## Extract provided:
───
You also have to look at the historical context. The late ’60s were a golden age for pitching, which was quite the opposite of this homer-crazy era we’re in now. To demonstrate, only one Astro hit more than six home runs in 1968, and that was Wynn with 26. The team as a whole hit 66 homers, so Wynn accounted for almost 40 percent of the team’s homers that year.
He was never one to hit for a high average, but he drew a lot of walks and hit plenty of bombs and had a real knack for hitting those tape measure shots. He was the first player to hit three home runs in one game in the Astrodome, with each one traveling more than 400 feet. There was a seat in the dome’s upper deck that he hit and was later marked in his honor.
Unfortunately, Wynn and teammate Joe Morgan frequently clashed with manager Harry Walker, who wanted them to be more like slap hitters. It resulted in Morgan being traded to the Reds, and Wynn was ultimately traded as well. He had a great first year with the Dodgers, including hitting a homer in the World Series, but was later traded to Atlanta in a package for Dusty Baker.
When all was said and done, Wynn finished with 291 career homers, and his 55.8 WAR is better than several Hall of Famers. He was the type of player whose game would be more appreciated in modern times than it was back then. But let’s take a moment to appreciate what The Toy Cannon means to the Astros franchise as one of its all-time great players.
───
## Raw records:
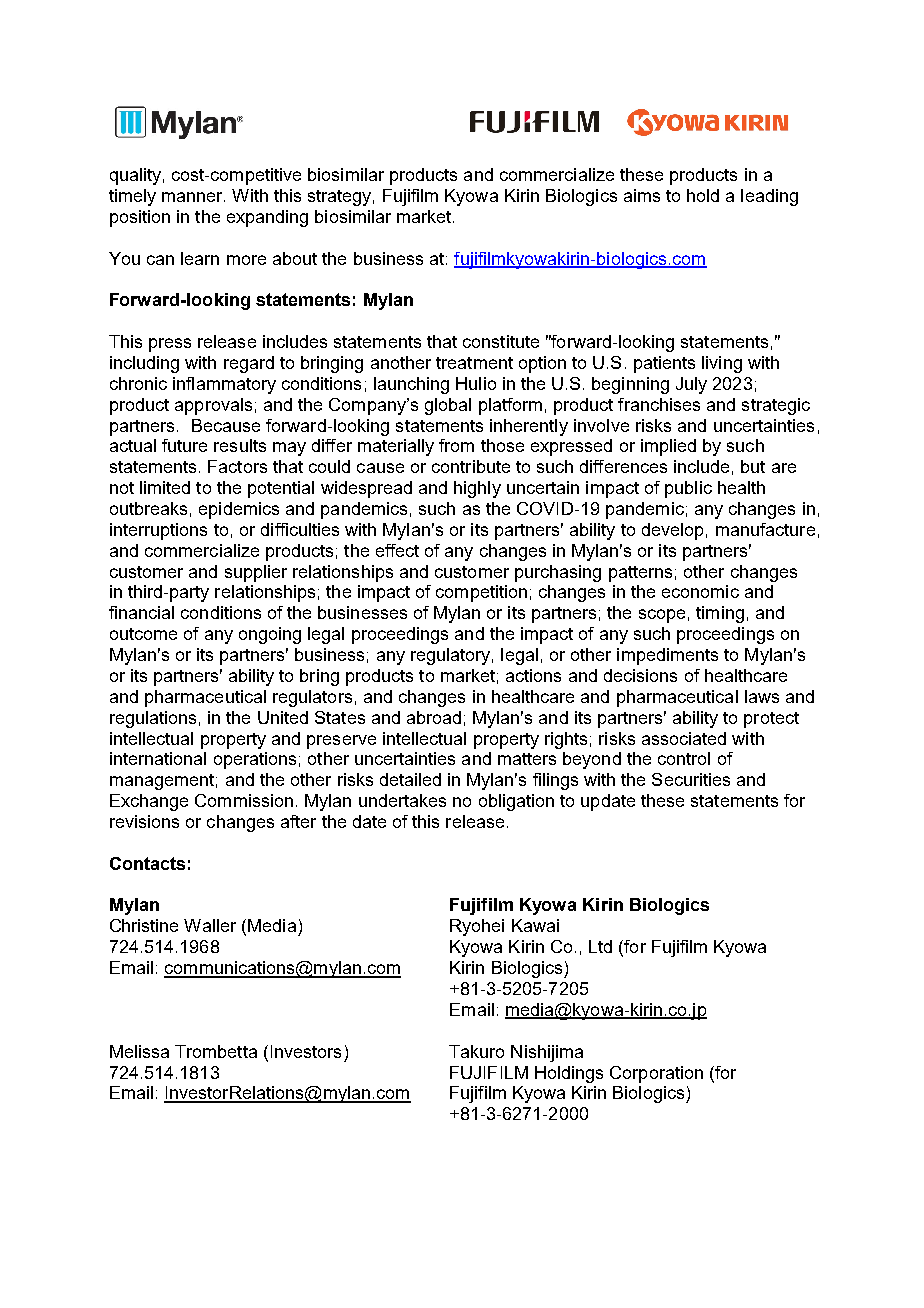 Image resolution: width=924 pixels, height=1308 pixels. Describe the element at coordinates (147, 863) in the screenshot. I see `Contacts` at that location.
───
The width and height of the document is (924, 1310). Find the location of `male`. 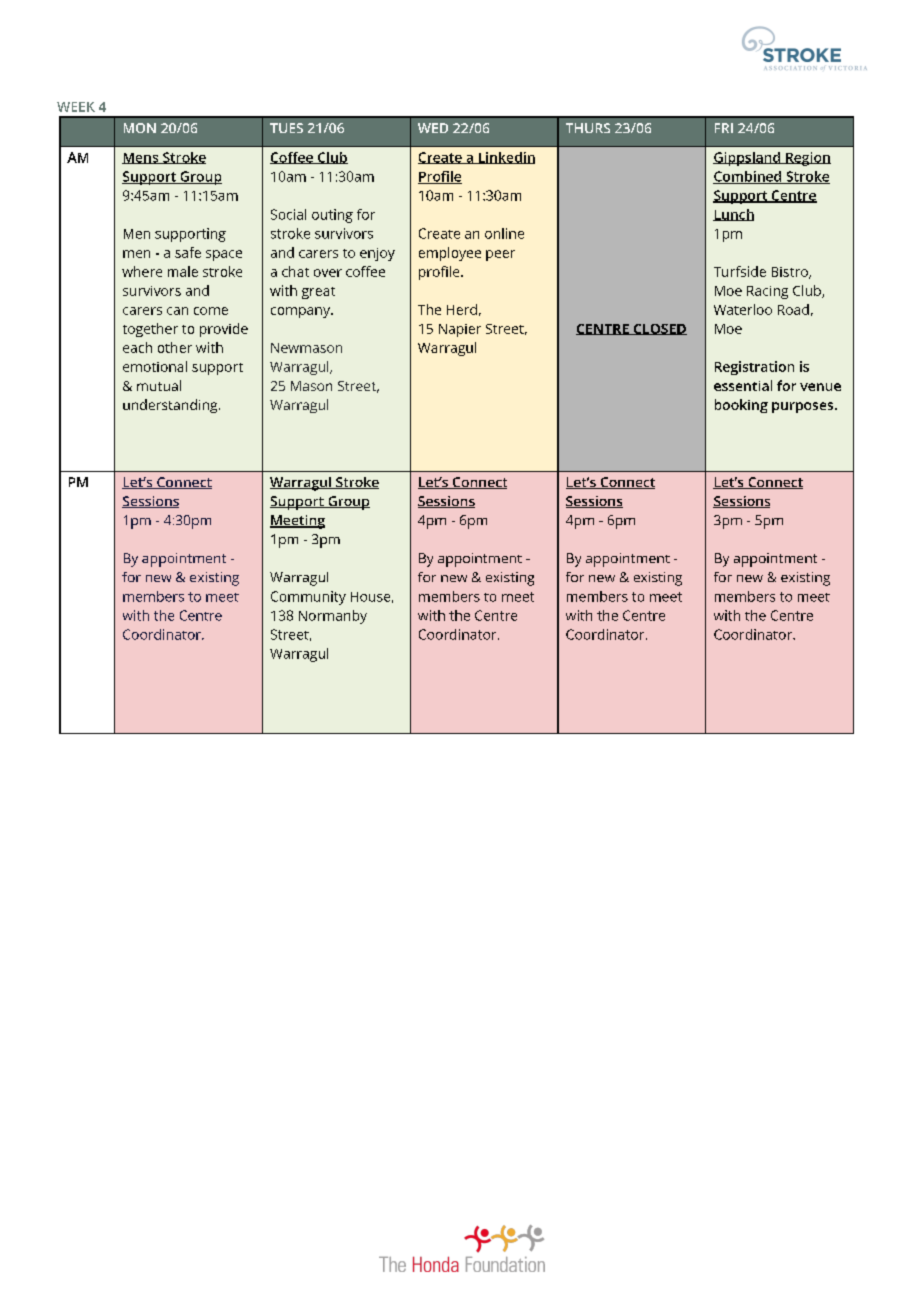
───
## What is needed:
Copy out the passage above about Wynn's career with the Astros word for word, from start to finish.

## Result of this exercise:
You also have to look at the historical context. The late ’60s were a golden age for pitching, which was quite the opposite of this homer-crazy era we’re in now. To demonstrate, only one Astro hit more than six home runs in 1968, and that was Wynn with 26. The team as a whole hit 66 homers, so Wynn accounted for almost 40 percent of the team’s homers that year.
He was never one to hit for a high average, but he drew a lot of walks and hit plenty of bombs and had a real knack for hitting those tape measure shots. He was the first player to hit three home runs in one game in the Astrodome, with each one traveling more than 400 feet. There was a seat in the dome’s upper deck that he hit and was later marked in his honor.
Unfortunately, Wynn and teammate Joe Morgan frequently clashed with manager Harry Walker, who wanted them to be more like slap hitters. It resulted in Morgan being traded to the Reds, and Wynn was ultimately traded as well. He had a great first year with the Dodgers, including hitting a homer in the World Series, but was later traded to Atlanta in a package for Dusty Baker.
When all was said and done, Wynn finished with 291 career homers, and his 55.8 WAR is better than several Hall of Famers. He was the type of player whose game would be more appreciated in modern times than it was back then. But let’s take a moment to appreciate what The Toy Cannon means to the Astros franchise as one of its all-time great players.